Aryl Hydrocarbon Receptor Signaling Prevents Activation of Hepatic Stellate Cells and Liver Fibrogenesis in Mice

Background & Aims The role of aryl hydrocarbon receptor (AhR) in liver fibrosis is controversial because loss and gain of AhR activity both lead to liver fibrosis. The goal of this study was to investigate how the expression of AhR by different liver cell types, hepatic stellate cells (HSCs) in particular, affects liver fibrosis in mice. Methods We studied the effects of AhR on primary mouse and human HSCs, measuring their activation and stimulation of fibrogenesis using RNA-sequencing analysis.
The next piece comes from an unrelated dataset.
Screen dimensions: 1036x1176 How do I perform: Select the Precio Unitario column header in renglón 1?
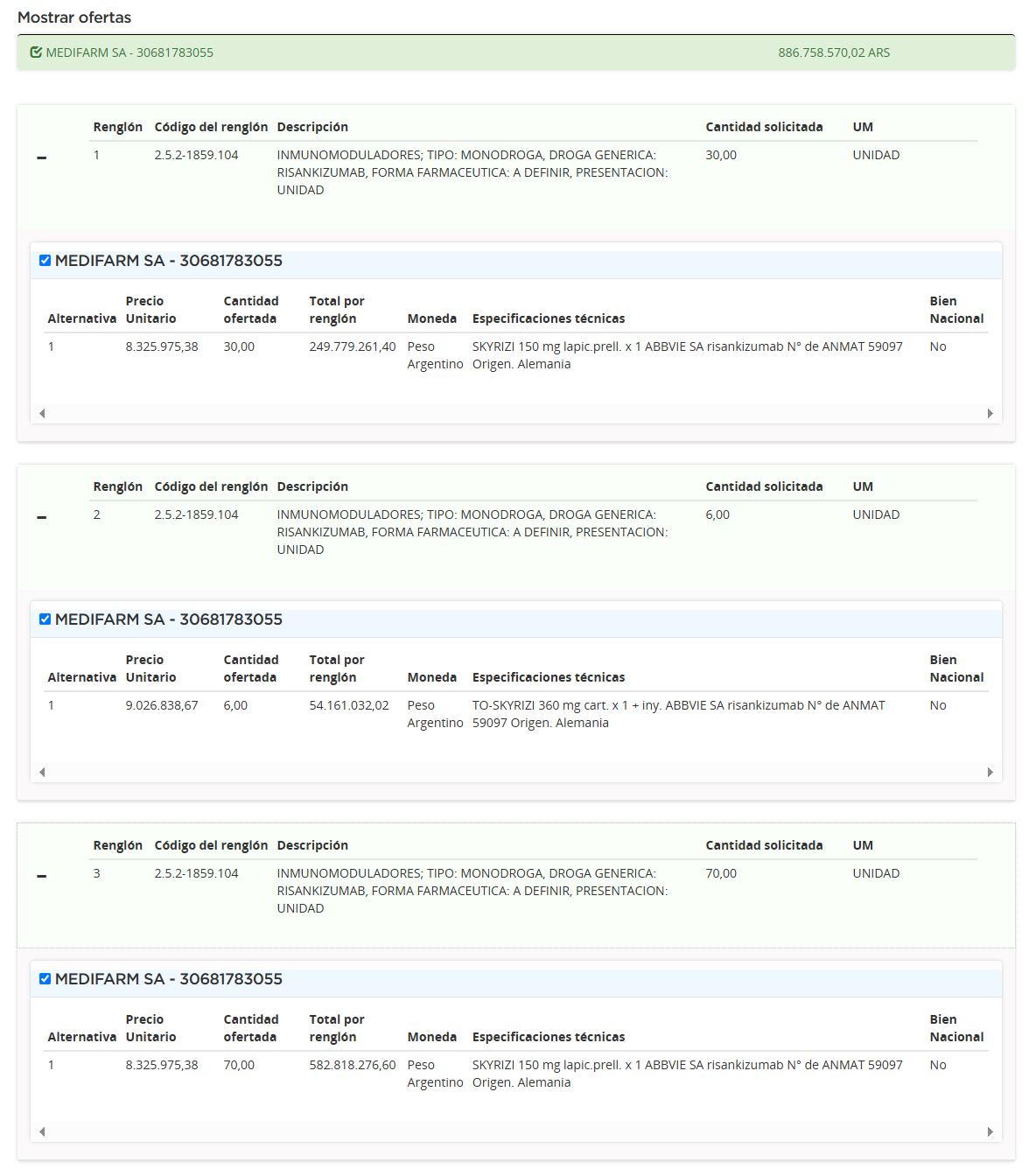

C57BL/6J mice were given the AhR agonists 2,3,7,8-tetrachlorodibenzo-p-dioxin (TCDD) or 2-(1′H-indole-3′-carbonyl)-thiazole-4-carboxylic acid methyl ester (ITE); were given carbon tetrachloride (CCl4); or underwent bile duct ligation. We also performed studies in mice with disruption of Ahr specifically in HSCs, hepatocytes, or Kupffer cells. Liver tissues were collected from mice and analyzed by histology, immunohistochemistry, and immunoblotting. Results AhR was expressed at high levels in quiescent HSCs, but the expression decreased with HSC activation. Activation of HSCs from AhR-knockout mice was accelerated compared with HSCs from wild-type mice. In contrast, TCDD or ITE inhibited spontaneous and transforming growth factor β–induced activation of HSCs. Mice with disruption of Ahr in HSCs, but not hepatocytes or Kupffer cells, developed more severe fibrosis after administration of CCl4 or bile duct ligation. C57BL/6J mice given ITE did not develop CCl4-induced liver fibrosis, whereas mice without HSC AhR given ITE did develop CCl4-induced liver fibrosis. In studies of mouse and human HSCs, we found that AhR prevents transforming growth factor β–induced fibrogenesis by disrupting the interaction of Smad3 with β-catenin, which prevents the expression of genes that mediate fibrogenesis. Conclusions In studies of human and mouse HSCs, we found that AhR prevents HSC activation and expression of genes required for liver fibrogenesis. Development of nontoxic AhR agonists or strategies to activate AhR signaling in HSCs might be developed to prevent or treat liver fibrosis.